ASSIGNMENT:
Of the entries below, return exactly those lines that fall between the one containing "Task: Open the MACD(12,26,9) indicator label" and the one containing "You are a computer-use agent. The", the two end lines included.

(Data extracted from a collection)
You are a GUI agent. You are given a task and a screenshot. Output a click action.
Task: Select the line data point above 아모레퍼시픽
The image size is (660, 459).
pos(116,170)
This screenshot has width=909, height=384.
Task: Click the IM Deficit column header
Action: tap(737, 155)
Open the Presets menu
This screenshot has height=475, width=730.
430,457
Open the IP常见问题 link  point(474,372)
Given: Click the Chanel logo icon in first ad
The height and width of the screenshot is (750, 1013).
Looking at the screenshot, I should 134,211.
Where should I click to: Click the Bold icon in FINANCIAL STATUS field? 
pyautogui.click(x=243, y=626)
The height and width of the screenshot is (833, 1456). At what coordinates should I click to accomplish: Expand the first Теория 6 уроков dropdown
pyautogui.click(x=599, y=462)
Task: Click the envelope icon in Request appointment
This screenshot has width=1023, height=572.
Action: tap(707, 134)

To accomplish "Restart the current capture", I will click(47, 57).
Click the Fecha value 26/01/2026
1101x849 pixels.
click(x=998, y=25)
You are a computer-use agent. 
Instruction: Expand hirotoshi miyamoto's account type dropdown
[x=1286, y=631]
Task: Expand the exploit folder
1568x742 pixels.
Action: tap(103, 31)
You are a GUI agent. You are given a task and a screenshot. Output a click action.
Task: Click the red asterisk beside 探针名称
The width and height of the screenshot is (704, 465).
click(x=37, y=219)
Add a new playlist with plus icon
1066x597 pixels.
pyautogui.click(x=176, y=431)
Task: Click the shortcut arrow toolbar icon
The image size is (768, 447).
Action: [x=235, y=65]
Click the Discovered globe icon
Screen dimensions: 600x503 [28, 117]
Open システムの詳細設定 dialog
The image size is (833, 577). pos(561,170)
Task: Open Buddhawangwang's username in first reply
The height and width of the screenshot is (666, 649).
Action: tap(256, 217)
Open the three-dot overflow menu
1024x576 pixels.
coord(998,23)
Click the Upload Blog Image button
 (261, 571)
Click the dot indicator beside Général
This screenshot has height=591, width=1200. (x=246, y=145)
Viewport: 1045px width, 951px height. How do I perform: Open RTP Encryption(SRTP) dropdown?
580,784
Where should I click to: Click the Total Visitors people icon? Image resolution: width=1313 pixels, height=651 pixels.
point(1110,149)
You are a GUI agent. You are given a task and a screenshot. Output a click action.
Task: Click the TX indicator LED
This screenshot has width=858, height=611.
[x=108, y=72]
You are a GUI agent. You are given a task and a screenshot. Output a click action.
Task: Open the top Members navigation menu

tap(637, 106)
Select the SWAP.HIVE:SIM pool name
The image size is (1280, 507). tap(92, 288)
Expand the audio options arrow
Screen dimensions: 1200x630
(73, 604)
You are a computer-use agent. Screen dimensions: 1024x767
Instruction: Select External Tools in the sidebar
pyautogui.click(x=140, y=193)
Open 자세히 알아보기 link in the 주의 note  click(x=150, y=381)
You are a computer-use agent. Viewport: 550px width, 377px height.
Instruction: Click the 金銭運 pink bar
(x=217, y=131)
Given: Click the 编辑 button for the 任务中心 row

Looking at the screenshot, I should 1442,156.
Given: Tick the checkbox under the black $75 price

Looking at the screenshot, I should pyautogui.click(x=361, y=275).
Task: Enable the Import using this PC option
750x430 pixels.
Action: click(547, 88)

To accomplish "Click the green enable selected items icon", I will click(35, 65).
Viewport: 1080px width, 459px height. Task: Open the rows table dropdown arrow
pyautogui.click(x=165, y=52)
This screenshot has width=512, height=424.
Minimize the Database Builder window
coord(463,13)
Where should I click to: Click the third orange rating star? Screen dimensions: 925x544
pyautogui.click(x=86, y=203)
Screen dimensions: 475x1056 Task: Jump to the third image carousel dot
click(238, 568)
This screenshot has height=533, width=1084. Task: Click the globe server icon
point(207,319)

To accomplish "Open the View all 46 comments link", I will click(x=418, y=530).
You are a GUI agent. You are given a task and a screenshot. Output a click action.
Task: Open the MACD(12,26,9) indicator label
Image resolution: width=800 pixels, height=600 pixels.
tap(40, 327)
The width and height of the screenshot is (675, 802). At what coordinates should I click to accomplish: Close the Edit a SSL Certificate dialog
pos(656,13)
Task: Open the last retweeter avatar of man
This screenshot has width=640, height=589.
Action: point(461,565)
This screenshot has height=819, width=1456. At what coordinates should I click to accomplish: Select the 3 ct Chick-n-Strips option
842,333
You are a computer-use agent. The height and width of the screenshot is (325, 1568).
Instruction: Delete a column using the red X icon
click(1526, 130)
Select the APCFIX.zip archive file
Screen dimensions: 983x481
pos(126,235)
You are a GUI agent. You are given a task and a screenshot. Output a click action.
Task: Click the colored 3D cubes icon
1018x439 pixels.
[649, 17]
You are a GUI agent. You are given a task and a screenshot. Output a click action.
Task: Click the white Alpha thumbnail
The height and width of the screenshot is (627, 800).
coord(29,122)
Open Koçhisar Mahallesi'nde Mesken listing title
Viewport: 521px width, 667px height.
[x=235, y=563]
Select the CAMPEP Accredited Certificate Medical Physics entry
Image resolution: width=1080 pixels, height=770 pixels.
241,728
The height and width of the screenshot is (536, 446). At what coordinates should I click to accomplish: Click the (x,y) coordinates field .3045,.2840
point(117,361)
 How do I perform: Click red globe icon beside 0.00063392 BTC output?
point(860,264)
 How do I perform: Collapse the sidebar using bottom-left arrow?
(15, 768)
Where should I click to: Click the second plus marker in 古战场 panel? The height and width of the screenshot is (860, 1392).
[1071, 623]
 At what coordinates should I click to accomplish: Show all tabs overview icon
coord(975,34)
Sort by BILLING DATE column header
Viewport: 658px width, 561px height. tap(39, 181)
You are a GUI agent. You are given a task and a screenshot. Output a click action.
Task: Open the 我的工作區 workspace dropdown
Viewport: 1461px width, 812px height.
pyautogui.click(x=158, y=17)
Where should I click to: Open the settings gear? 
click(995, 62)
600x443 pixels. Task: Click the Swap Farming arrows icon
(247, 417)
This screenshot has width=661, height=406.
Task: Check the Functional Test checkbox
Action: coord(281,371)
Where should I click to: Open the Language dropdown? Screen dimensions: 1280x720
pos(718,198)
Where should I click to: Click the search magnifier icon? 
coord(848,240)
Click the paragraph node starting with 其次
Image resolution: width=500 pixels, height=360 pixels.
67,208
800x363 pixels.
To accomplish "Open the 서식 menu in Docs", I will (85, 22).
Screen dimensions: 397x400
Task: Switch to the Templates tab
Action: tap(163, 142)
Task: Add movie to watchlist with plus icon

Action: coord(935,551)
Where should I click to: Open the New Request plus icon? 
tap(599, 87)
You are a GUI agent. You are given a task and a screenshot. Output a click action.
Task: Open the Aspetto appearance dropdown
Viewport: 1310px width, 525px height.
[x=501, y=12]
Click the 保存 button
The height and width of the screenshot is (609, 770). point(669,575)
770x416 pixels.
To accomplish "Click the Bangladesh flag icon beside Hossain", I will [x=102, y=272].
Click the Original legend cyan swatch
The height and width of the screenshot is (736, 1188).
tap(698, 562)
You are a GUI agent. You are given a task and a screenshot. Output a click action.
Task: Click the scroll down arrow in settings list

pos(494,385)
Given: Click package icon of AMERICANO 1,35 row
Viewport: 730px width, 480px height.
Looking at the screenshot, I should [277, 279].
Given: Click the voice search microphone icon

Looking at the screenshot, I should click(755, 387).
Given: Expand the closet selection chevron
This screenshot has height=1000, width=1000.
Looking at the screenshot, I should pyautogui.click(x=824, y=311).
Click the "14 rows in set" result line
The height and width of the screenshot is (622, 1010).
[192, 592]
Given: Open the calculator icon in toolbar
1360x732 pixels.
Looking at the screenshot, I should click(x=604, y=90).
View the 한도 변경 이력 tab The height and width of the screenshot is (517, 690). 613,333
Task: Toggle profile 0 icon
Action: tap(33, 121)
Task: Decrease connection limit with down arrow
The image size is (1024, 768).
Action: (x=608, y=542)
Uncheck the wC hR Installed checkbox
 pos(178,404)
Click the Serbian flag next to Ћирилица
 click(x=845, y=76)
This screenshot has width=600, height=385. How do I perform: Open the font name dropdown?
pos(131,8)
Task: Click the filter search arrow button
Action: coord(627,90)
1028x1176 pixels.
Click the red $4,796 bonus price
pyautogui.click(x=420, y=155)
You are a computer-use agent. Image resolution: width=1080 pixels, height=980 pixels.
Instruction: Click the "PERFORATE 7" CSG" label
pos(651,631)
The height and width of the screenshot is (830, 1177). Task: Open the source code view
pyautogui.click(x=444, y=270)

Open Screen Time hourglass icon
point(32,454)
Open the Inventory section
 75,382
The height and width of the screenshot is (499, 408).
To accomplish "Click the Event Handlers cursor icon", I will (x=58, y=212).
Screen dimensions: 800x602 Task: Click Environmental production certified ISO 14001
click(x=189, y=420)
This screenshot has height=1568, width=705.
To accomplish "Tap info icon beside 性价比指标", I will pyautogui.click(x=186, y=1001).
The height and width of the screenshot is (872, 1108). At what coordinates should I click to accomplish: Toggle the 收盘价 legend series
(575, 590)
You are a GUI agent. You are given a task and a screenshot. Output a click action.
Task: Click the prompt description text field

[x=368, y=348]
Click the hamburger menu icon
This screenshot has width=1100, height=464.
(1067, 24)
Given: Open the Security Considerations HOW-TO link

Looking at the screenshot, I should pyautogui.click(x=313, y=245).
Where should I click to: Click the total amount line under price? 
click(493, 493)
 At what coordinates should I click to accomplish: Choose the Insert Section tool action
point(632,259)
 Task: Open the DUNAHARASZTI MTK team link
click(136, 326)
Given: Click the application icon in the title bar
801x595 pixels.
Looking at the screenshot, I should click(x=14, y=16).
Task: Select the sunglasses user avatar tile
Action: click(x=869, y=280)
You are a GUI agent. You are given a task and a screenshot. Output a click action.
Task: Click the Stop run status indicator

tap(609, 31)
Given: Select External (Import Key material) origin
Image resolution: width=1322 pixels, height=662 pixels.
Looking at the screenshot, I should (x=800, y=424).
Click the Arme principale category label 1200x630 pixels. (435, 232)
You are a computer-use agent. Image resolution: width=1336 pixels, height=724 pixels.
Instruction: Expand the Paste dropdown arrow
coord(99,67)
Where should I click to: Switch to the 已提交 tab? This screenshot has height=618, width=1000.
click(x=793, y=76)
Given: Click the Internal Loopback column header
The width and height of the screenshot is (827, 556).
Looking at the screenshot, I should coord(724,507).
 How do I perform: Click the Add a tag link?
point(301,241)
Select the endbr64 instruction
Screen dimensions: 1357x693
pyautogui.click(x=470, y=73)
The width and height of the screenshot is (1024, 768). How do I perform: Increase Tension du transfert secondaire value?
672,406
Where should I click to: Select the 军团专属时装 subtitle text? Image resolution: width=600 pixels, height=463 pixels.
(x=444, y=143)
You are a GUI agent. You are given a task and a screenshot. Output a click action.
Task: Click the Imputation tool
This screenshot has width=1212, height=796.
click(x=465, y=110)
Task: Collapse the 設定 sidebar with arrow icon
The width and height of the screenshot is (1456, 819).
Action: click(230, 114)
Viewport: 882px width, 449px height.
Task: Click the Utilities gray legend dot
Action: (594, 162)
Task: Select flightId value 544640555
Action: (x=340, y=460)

ANSWER SECTION:
Task: Open the MACD(12,26,9) indicator label
Image resolution: width=800 pixels, height=600 pixels.
tap(40, 327)
The width and height of the screenshot is (675, 802). At what coordinates should I click to accomplish: Close the Edit a SSL Certificate dialog
pos(656,13)
Task: Open the last retweeter avatar of man
This screenshot has width=640, height=589.
Action: point(461,565)
This screenshot has height=819, width=1456. At what coordinates should I click to accomplish: Select the 3 ct Chick-n-Strips option
842,333
You are a computer-use agent. The height and width of the screenshot is (325, 1568).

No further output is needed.